Which island is the most popular to visit?
Use dplyr
to explore subgroups.
## WHAT ISLAND IS MOST POPULAR?
islands<-hiL%>%
filter(Indicator!="LOS Statewide")%>%
group_by(Indicator, year)%>%
summarise(avgDays=mean(days))
## `summarise()` has grouped output by 'Indicator'. You can override using the
## `.groups` argument.
## INSERT CODE HERE ##
## WHATS WRONG WITH THIS??
ggplot(islands, aes(x=year, y=avgDays, color=Indicator))+
geom_line()
## Warning: Removed 120 row(s) containing missing values (geom_path).
Oh no! What happened?!
We forgot about NAs!
## WHAT ISLAND IS MOST POPULAR?
## TAKE 2
## INSERT CODE HERE ##
islands<-hiL%>%
filter(Indicator!="LOS Statewide")%>%
group_by(Indicator, year)%>%
summarise(avgDays=mean(days, na.rm=TRUE))
## `summarise()` has grouped output by 'Indicator'. You can override using the
## `.groups` argument.
## INSERT CODE HERE ##
ggplot(islands, aes(x=year, y=avgDays, color=Indicator))+
geom_line()
Are there other interesting trends? Try looking at the reasons for
traveling to Hawaii. These are specified in the Group
variable.
## ARE THERE TRENDS BY TYPE?
## INSERT CODE HERE ##
## INSERT CODE HERE ##
There are three types of joins that we will look at:
Inner Join: Looks for only elements that exist in both dataframes
Left Join (or Right Join): Matches elements from the left dataframe to the right
Tibbles are like data frames that can be more easily manipulated in the tidyverse. In this example we create a tibble for comic book characters.

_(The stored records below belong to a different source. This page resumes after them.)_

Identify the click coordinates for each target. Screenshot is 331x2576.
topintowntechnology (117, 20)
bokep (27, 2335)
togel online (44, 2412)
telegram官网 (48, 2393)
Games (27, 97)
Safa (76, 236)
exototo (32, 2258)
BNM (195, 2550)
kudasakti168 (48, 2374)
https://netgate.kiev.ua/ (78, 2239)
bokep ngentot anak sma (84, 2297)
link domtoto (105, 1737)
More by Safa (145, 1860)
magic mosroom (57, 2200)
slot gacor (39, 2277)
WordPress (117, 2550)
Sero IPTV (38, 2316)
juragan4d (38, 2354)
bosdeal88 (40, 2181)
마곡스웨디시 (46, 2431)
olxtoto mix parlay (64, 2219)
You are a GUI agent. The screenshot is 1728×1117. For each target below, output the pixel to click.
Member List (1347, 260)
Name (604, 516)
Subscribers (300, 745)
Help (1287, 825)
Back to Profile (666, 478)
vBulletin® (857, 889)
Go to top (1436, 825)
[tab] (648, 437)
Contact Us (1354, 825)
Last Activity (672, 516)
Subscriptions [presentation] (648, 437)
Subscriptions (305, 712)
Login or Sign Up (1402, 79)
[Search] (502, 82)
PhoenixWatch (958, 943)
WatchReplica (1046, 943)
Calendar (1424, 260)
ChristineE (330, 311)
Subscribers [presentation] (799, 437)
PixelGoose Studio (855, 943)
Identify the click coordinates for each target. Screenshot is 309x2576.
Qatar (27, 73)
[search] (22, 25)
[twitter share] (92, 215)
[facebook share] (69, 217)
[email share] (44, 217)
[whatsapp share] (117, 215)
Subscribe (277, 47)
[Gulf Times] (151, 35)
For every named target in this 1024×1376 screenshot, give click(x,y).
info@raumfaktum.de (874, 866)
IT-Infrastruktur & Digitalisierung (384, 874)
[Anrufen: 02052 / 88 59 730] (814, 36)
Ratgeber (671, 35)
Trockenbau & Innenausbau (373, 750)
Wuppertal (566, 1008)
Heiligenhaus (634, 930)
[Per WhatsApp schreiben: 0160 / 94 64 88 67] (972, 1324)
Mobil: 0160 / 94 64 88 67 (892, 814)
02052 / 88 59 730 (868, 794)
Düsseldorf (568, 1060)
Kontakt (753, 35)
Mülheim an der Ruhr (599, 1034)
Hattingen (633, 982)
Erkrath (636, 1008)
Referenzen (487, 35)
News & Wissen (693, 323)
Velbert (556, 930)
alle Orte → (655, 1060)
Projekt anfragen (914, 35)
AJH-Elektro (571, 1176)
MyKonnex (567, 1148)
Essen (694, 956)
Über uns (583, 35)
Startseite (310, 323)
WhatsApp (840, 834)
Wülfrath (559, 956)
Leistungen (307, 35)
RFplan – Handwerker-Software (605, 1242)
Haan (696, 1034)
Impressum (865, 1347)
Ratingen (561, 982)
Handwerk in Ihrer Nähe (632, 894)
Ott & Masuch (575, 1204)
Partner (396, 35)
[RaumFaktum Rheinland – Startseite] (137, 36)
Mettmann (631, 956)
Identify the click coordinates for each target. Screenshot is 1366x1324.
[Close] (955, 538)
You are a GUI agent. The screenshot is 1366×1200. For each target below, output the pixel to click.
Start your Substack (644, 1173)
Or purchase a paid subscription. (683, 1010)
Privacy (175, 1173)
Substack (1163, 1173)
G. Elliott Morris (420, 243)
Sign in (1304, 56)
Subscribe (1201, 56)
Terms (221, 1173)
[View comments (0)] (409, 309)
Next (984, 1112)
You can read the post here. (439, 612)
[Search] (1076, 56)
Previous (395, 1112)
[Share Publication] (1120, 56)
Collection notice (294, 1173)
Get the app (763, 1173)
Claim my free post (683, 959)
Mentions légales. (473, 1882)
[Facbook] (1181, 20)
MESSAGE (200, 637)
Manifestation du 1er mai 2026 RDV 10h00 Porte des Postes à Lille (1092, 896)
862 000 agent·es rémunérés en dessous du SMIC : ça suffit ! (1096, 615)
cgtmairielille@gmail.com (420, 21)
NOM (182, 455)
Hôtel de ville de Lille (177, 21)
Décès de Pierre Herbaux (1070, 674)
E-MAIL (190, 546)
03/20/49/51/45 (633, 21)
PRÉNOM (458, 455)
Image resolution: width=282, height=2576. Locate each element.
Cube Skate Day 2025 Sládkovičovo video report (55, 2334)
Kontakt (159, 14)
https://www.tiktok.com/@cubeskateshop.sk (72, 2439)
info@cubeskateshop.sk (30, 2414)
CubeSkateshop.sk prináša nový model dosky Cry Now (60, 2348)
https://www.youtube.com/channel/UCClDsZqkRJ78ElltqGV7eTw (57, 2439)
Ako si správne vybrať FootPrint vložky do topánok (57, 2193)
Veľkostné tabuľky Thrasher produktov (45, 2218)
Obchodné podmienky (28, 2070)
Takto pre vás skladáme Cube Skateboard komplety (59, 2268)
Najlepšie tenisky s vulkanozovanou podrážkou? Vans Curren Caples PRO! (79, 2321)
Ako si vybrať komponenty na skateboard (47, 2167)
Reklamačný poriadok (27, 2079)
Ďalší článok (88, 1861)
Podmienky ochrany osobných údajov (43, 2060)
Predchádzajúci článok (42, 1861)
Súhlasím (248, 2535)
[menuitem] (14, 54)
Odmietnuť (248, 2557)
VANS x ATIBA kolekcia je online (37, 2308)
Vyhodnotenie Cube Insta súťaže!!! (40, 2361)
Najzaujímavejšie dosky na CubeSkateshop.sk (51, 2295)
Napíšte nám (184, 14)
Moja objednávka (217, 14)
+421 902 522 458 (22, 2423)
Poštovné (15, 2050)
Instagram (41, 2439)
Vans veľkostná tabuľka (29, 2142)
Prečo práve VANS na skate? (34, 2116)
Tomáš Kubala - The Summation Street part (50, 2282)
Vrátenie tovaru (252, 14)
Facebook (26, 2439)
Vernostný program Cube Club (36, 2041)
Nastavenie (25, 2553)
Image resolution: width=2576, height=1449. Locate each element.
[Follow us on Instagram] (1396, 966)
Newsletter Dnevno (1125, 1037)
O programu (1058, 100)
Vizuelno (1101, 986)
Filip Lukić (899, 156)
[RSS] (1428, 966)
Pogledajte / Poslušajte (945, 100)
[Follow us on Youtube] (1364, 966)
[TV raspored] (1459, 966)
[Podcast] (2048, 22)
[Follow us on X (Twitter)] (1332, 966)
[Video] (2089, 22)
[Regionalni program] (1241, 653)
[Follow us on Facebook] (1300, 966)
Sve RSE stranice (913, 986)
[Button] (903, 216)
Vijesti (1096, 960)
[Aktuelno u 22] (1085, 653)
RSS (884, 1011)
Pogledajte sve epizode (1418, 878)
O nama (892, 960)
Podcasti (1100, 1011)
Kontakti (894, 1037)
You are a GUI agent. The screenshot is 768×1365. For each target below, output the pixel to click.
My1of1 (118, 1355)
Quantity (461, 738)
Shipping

# a tibble is a type of a data frame
superheroes <- tibble::tribble(
~name, ~alignment, ~gender, ~publisher,
"Magneto", "bad", "male", "Marvel",
"Storm", "good", "female", "Marvel",
"Mystique", "bad", "female", "Marvel",
"Batman", "good", "male", "DC",
"Joker", "bad", "male", "DC",
"Catwoman", "bad", "female", "DC",
"Hellboy", "good", "male", "Dark Horse Comics"
)
publishers <- tibble::tribble(
~publisher, ~yr_founded,
"DC", 1934L,
"Marvel", 1939L,
"Image", 1992L
)
# inner join super hero and publisher
insp<-inner_join(superheroes, publishers)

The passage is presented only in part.